Pages

Friday, November 21, 2014

Pather Panchali (1955)

India, 119 minutes
Director: Satyajit Ray
Writers: Bibhutibhushan Bandyopadhyay, Satyajit Ray
Photography: Subrata Mitra
Music: Ravi Shankar
Editor: Dulal Dutta
Cast: Kanu Bannerjee, Karuna Bannerjee, Uma Das Gupta, Subir Banerjee, Chunibala Devi, Runki Banerjee

Pather Panchali (translated as "song of the little road") is the first film in director and screenwriter Satyajit Ray's so-called "Apu trilogy." It is explicitly about poverty but that's not the reason it's low-budget—not intentionally. The unadorned footage often feels documentary in style if not purpose. Francois Truffaut reacted badly to it—though it also appears a distinct influence on The 400 Blows—reportedly saying he wasn't interested in seeing movies about "peasants eating with their hands." It is also Ray's first movie, widely honored around the world now (and making a long-term home in the top 100 films on the list of the greatest of all time at They Shoot Pictures, Don't They?). But it was made on the fly, while Ray worked a day job in an advertising agency, interrupted as funds ran out.

In 1955, India was largely isolated from Western mainstreams of filmmaking (which still hasn't improved that much), and by the evidence Ray was nearly as isolated from more localized Indian Bollywood mainstreams too. In many ways, the strains bend so far away from one another they meet on the other side. Under the influence of Jean Renoir, whom Ray met, and Vittorio De Sica's Bicycle Thieves, Satyajit Ray and Pather Panchali actually preview a lot of the nascent preoccupations and energy of the French New Wave and the heroic era of art film. One key difference: while it may be lighthearted (surprisingly so surprisingly often), Pather Panchali is rarely just whimsical. The stakes are high for these people with mere cling holds on survival. It is shot on basic black and white film stock, the music by Ravi Shankar is used sparingly, and the attention remains raptly focused on the impoverished family at its center.



Apu (Subir Banerjee) is the family's second child and first boy, and he is the common thread in the larger trilogy (which also includes Aparajito and Apur Sansar). But I think Pather Panchali is more about the women in the family and specifically the adolescent daughter Durga (Uma Das Gupta). Across the space of this movie she is systematically socialized, her independent spirit continually broken down by the requirements and expectations of her as a girl soon to be a woman. The father (Kanu Bannerjee) is a good-natured scholar and writer who barely earns enough to keep his family in food and shelter—sometimes not even that, in which case they must borrow from their neighbors. He is also gone from the family home for weeks and months at a time, trying to earn money.

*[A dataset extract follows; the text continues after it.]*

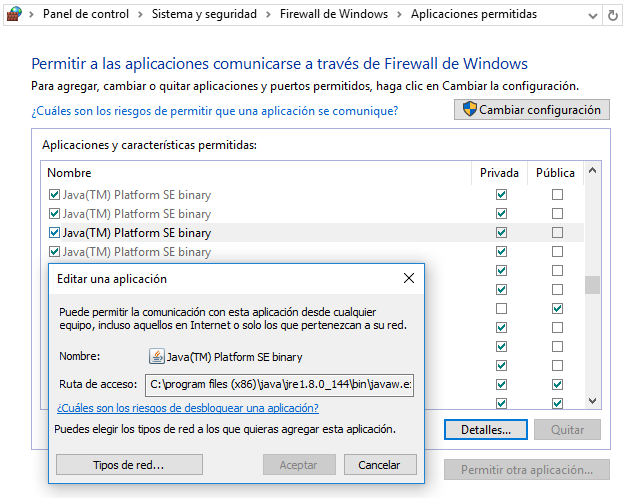Viewport: 633px width, 498px height.
Task: Click the Ruta de acceso path field
Action: 279,384
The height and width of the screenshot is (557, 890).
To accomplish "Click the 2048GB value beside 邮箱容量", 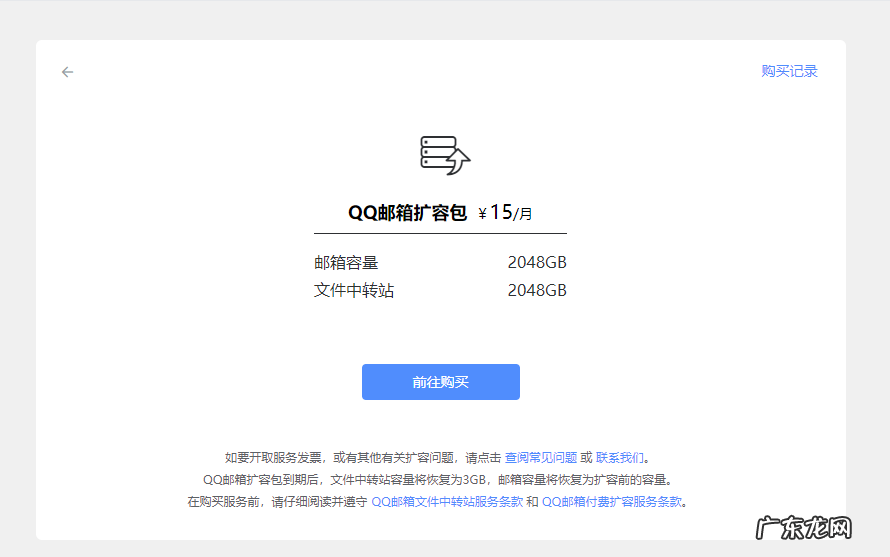I will 536,263.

The mother (Karuna Bannerjee) is a proud woman who bears the brunt of the responsibility to keep a home and raise the children, a role she bears irritably, embittered by the financial straits in which she finds herself, and by the drudgery of the work. Durga knows that drudgery well enough to know it is the source of her mother's unhappiness. Durga knows instinctively to keep her distance from it, which only makes her mother more ill-natured when she must force Durga to the tasks expected of her. Some of this is the mother's character—her pride torments her at least as much as her poverty. But the realities are manifest. It is painful to see the mother so thoroughly broken and attempting to impose it on Durga, even as the necessity remains apparent.

In that regard it is remarkably a kind of proto-feminist statement without even trying very hard about it. An old woman also moves in the orbit of the family. Played by Chunibala Devi, a woman in her 80s, she's designated an "auntie" but frequently comes into conflict with the mother and moves on to live off of other households temporarily, an impoverished itinerant living inside a much harsher and narrower version of Blanche DuBois's kindness of strangers. The auntie and Durga share a connection, trace elements of an unbowed rebellious spirit, but the ravages on the old woman speak clearly to the fate of that particular little road.

I like Pather Panchali for the unflinching way it takes on the poverty, but even more for the way it refuses to give up on beauty. The outdoor scenes have a wonderful sense of the lines and textures of nature and how we live within them. A fearsome storm occurs at one point near the end. Like so much else here, it is filmed with a warm and quietly observant eye, resting for long stretches on the surface of a pond, or canopies of trees, or children seen running on paths from overhead. Ravi Shankar's music is lively and welcome when it comes, propelling the momentum at strategic points. The events of Pather Panchali haunt long after seeing it. The story's complexities reverberate. Each person in the family is on a path, at different stages. In many ways it's a film about Durga, and in many more affecting ways it's about the father, so infrequently in the frame at all, whose crisis of maturity toward the end is heartrending and unforgettable. Mortally wounded, the family finally picks up and moves on, in one of the most indelible sequences I know, from the great storm on.